Winterberg-Neuastenberg (51.166193 | 8.480668)
Heute mal ins Wald-und-Wiesen-Kino. Am Gerkenstein oberhalb von Neuastenberg steht eine Art Bilderrahmen, groß wie ein Garagentor, ein Karree aus massiven Holzbalken. Davor bergseitig drei gemütliche Waldsofas. Statt Popcorn gibt es mitgebrachte Stullen aus dem Rucksack. Ich ziehe die Wanderschuhe aus, lasse die Füße an die frische Luft, lehne mich zurück und frage mich, was das wohl für ein Film ist, der heute gezeigt wird.
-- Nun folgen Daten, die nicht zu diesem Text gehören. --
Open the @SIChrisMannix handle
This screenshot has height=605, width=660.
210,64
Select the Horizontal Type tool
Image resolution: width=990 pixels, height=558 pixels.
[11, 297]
Erstmal nur dieses Standbild: Sanft abfallende Wiesen, ordentliche Zäune, ein Mosaik aus Fichtenschonungen und Laubwäldchen, geschwungene Höhenlinien, deren Farbstriche von dunkelgrün in der Nähe zu blauen Pastellfarben in der Ferne changieren.
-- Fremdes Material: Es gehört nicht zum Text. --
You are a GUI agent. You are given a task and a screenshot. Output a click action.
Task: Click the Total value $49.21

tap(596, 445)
Ganz nett, denke ich, aber jetzt könnte mal langsam der Hauptfilm beginnen. Im Publikum, heute nur aus mir bestehend, macht sich leise Ungeduld bemerkbar. Doch da, Bewegung in der Szenerie. Auftritt von links: Eine Frau führt ein Pferd am Zügel. Sie gehen an einem der Weidezäune entlang, gemächlichen Schrittes die Zweibeinerin, behutsam Huf vor Huf setzend der Vierbeiner. Ähnelt er nicht ein wenig Winnetous schwarzem Hengst Iltschi? Ist sie, in Reithosen und hohen Stiefeln, die Pferdeflüsterin? Die beiden streben auf einen Unterstand zu, das Pferd wird angebunden, die Frau beginnt, mit einer Bürste das Fell zu striegeln. Lange, behutsame und doch kraftvolle Bewegungen. In Ermangelung von Ablenkungen schaue ich einfach, schaue und entspanne, schaue und lasse alles los, was ich an diesen Ort an Gedankendichte im Kopf mitgebracht hatte, bis die Fellpflege beendet ist, die Frau einen hellbraunen Sattel festzurrt und aufsteigt. Ruhiger Abgang nach links aus dem Bild.
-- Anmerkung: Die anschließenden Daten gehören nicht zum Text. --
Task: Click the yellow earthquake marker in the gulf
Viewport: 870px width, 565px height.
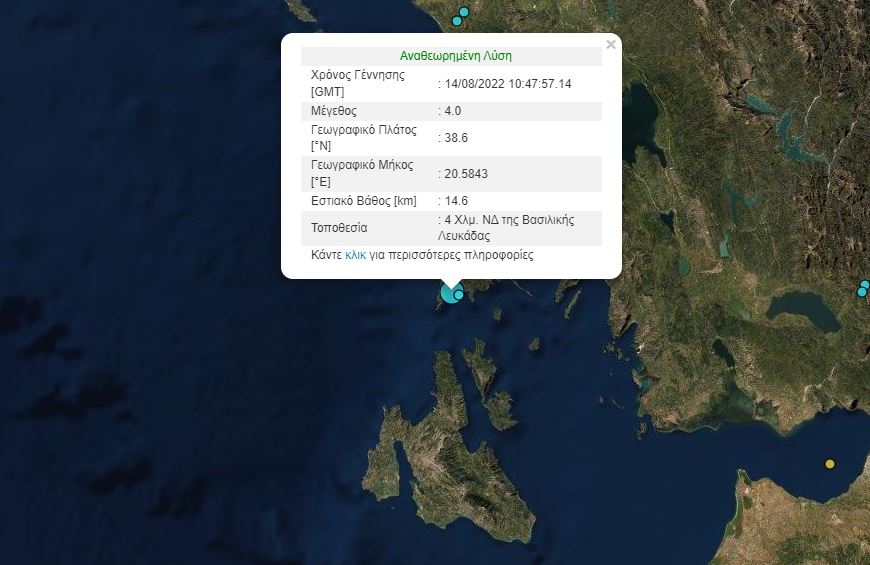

Das muss der Vorfilm gewesen sein, denke ich, merkwürdigerweise gar nicht mehr ungeduldig. Meine Blicke wandern jetzt langsamer durchs Bild. Sie nehmen wahr, wie sich das frischgrüne, junge Gras auf der Wiese im Vordergrund seinen Platz gegen die hellbraunen Stängel vom Vorjahr erkämpft. Das Ganze in Zeitlupe, wie sonst? Zwei Pappeln, Solitäre auf weiter Flur, Nachbarn seit vielen Jahren, scheinen flüsternd miteinander zu palavern. Der Frühlingswind tritt auf, ein leises Säuseln anstimmend, Hintergrundmusik für ein Motorsägen-Solo, natürlich in Dolby-Surround-Qualität. Mir fällt eine satirische Fotomontage ein, die ich vor kurzem sah: Ein Mann geht durch einen Wald, auf dem Kopf trägt er eine dieser Künstliche-Realität-Brillen, die aussehen wie klobige, schwarze Ski-Brillen; in diesem Fall fehlen jedoch die Vorderseite und das komplette Innenleben. Mit anderen Worten: Der Mann trägt nur ein leeres Gehäuse und sieht die Bäume, Sträucher und Gräser in höchster Bildqualität und sogar 3-D – mit den EIGENEN AUGEN. Hier und jetzt. Kein Medium nötig, nur direktes Gewahren.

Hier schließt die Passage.